Nessun cavo usb, ma un paio di fili elettrici e un paio di forbici taglienti. Sarebbero queste le armi del delitto del piccolo Loris, un dettaglio che potrebbe ribaltare il quadro indiziario nelle battute finali del processo a carico di Veronica Panarello. Di fatto l'ultima perizia sull'arma del delitto cambierebbe e non poco il quadro dell'omicidio. L’affermazione, che contribuisce a scagionare il nonno del bambino, Andrea Stival, arriva dal medico legale che ha eseguito l’autopsia, Giuseppe Iuvara.

A quanto pare sul corpo del bambino sarebbero stati trovati alcuni segni che indicano una breve colluttazione: i graffi segnalano una vera e propria lotta tra il bimbo e il suo carnefice. "Non si tratta di graffi prodotti da unghiature, ma di lesioni da punta e taglio sostenute da un mezzo rigido compatibile con un paio di forbici", scrive l'esperto.

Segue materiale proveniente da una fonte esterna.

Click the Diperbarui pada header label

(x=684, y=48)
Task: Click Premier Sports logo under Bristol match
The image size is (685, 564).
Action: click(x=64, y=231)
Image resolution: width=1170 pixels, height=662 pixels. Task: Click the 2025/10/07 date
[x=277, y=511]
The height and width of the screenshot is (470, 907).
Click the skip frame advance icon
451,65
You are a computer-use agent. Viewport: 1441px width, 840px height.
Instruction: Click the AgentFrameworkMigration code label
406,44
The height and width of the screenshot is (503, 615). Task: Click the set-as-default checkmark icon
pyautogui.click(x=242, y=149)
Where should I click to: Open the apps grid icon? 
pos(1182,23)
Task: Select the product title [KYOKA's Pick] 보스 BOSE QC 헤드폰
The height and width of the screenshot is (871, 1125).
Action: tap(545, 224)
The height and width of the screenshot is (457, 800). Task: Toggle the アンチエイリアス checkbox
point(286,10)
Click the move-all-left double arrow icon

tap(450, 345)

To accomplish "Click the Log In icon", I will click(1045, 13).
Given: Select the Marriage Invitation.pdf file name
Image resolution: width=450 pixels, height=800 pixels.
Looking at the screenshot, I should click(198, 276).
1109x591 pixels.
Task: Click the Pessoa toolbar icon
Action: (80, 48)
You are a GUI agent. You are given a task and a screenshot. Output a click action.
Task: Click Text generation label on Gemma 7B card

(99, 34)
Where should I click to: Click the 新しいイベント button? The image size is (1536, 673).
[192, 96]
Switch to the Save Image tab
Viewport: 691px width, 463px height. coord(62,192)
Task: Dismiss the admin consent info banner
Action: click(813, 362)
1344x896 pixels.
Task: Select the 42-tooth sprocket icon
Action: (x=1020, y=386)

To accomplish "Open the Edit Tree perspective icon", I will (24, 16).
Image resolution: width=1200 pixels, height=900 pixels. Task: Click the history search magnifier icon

Qui dunque che emerge un nuovo elemento, quello di un'altra arma del delitto che di fatto cambia il quadro. Il bimbo dunque non sarebbe stato solo strangolato, ma avrebbe ricevuto colpi con un paio di forbici. Dettagli che inguaiano sempre di più la donna e che tolgono ombre sul suocero, Andrea Stival.